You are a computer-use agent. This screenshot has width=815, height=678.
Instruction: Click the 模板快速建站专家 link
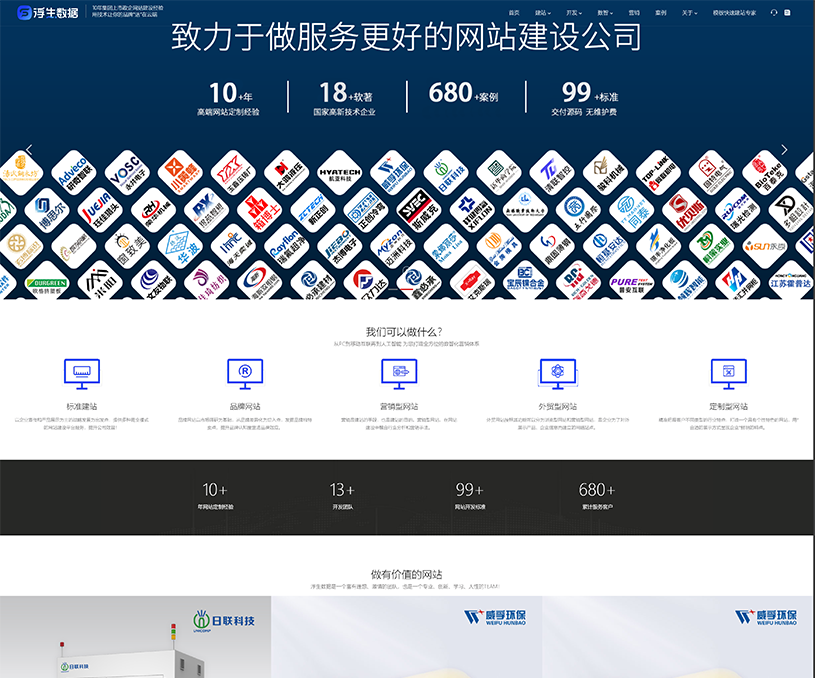coord(734,13)
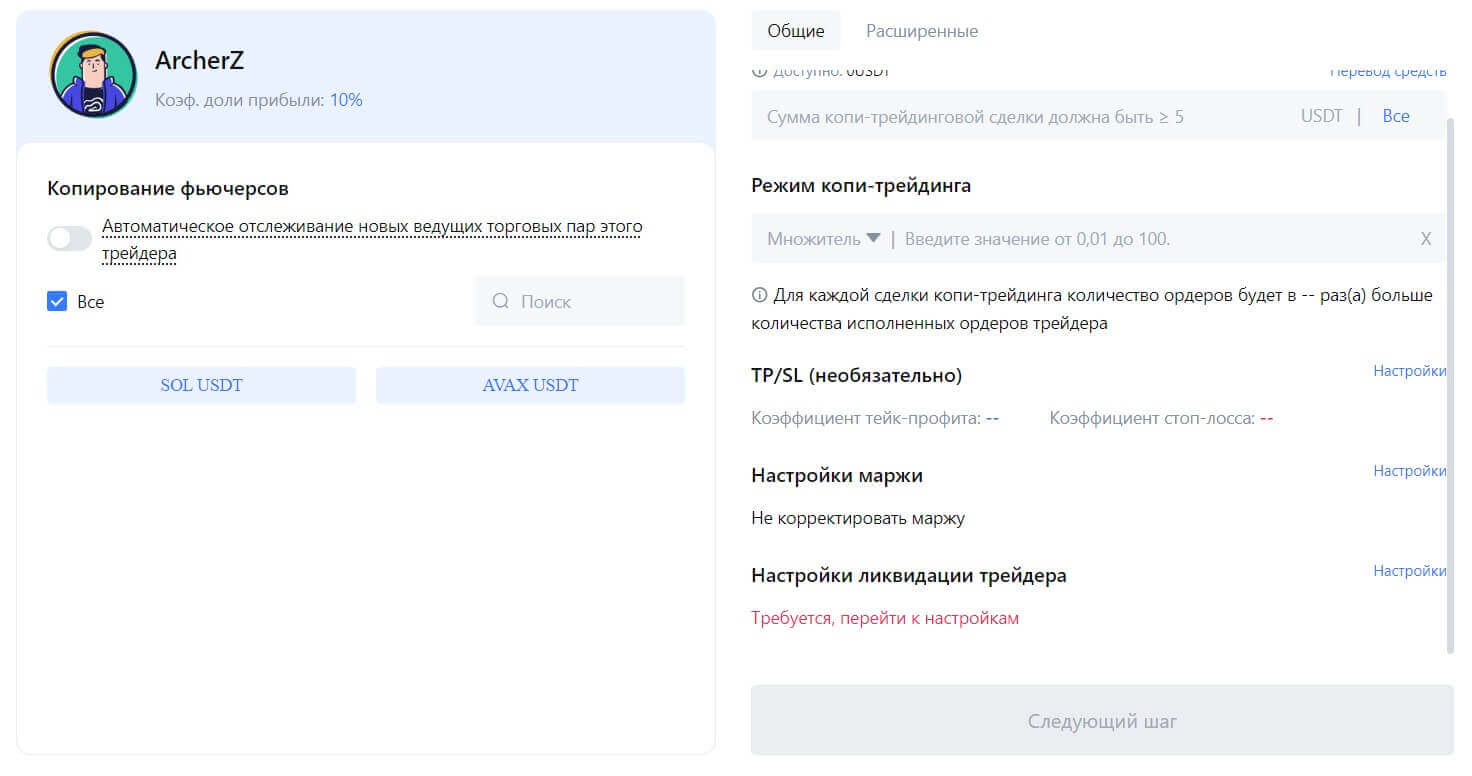Click the info icon beside multiplier note

click(760, 296)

========

_Prompt_
Please give back every line above exactly as it stands, without pictures.

_Reply_
You are a computer-use agent. This screenshot has width=815, height=678.
Instruction: Click the 模板快速建站专家 link
coord(734,13)
Click the info icon beside multiplier note

click(760, 296)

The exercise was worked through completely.